■ **EXERCISE REQUIREMENTS**: Write out, word for word, every line from the one containing "Where should I" through the final line of the records.
___ DATA PROVIDED
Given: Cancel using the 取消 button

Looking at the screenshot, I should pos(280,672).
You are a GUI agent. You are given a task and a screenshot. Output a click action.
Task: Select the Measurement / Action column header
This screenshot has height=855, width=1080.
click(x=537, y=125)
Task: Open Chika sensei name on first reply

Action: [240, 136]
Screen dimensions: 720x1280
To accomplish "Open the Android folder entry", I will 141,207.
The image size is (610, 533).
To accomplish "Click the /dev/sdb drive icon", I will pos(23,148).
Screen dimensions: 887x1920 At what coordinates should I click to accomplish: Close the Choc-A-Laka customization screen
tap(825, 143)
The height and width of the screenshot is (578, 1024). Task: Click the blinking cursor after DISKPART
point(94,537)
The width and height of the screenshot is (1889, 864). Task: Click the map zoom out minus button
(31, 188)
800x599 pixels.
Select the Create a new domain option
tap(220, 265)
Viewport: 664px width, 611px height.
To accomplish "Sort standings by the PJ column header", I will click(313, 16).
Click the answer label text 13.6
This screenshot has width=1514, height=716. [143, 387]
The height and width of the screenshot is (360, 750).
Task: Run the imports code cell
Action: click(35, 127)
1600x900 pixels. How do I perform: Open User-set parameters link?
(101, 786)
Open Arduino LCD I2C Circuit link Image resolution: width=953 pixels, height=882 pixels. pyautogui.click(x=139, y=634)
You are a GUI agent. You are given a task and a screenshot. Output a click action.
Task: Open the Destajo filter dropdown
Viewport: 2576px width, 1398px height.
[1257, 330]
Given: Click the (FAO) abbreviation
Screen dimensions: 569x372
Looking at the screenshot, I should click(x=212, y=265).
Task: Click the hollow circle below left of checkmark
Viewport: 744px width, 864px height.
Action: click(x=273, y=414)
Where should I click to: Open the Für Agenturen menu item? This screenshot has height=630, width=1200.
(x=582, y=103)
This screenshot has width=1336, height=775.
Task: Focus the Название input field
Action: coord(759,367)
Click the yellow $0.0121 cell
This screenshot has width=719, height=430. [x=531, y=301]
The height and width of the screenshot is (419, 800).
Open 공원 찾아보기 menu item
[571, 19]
______
■ **RESULT FOR THIS EXERCISE**:
Where should I click to: Open the Für Agenturen menu item? This screenshot has height=630, width=1200.
(x=582, y=103)
This screenshot has width=1336, height=775.
Task: Focus the Название input field
Action: coord(759,367)
Click the yellow $0.0121 cell
This screenshot has width=719, height=430. [x=531, y=301]
The height and width of the screenshot is (419, 800).
Open 공원 찾아보기 menu item
[571, 19]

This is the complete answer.